The Atmospheric Infrared Sounder (AIRS) is one instrument in a suite of six instruments currently flying onboard NASA’s Earth Observing System (EOS) Aqua spacecraft. NASA’s Aqua spacecraft was launched successfully on May 4, 2002 from Vandenberg Air Force Base in California. AIRS is a cryogenic instrument developed under a Jet Propulsion Laboratory contract by BAe Systems formely Lockheed Martin Infrared Imaging Systems, for NASA. AIRS will provide new and more accurate data about the atmosphere, land and oceans, which provides a powerful new tool for climate studies and enables the advancement of weather prediction models.
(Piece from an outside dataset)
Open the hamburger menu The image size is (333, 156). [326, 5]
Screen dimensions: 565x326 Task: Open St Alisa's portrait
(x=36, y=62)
AIRS observations permit the measurement of the atmospheric temperature with an accuracy of 1 K in 1 km thick-layers in the troposphere and surface temperatures with an accuracy of 0.5 K. The Aqua spacecraft was placed in a sun-synchronous near-circular polar orbit with an inclination of 98.2 degrees, mean altitude of 705 km, 98.72 minute orbit period and 1:30 pm ascending node. The nominal on-orbit mission lifetime for the instrument is 6 years. AIRS measurements are based on passive infrared remote sensing using a precisely calibrated, high spectral resolution grating spectrometer with an infrared coverage from 3.7 to 15.4 μm. To achieve this high performance over this broad wavelength range, the spectrometer is cooled to 155 K and the Mercury Cadmium Telluride (HgCdTe) focal plane is cooled to 58 K. The detectors are cooled by a pair of long-life, low vibration, pulse tube mechanical coolers to 58 K, and a two-stage passive cooler with a deployable Earth shield provides cooling for the spectrometer to achieve a stable temperature near 155 K. This paper provides a general overview of the cryogenic system design and presents its on-orbit performance for the first year of operation.

Paper Details

Date Published: 10 November 2003
PDF: 12 pages
Proc. SPIE 5151, Earth Observing Systems VIII, (10 November 2003); doi: 10.1117/12.506301
Show Author Affiliations
Jose I. Rodriguez, Jet Propulsion Lab. (United States)
Ronald G. Ross Jr., Jet Propulsion Lab. (United States)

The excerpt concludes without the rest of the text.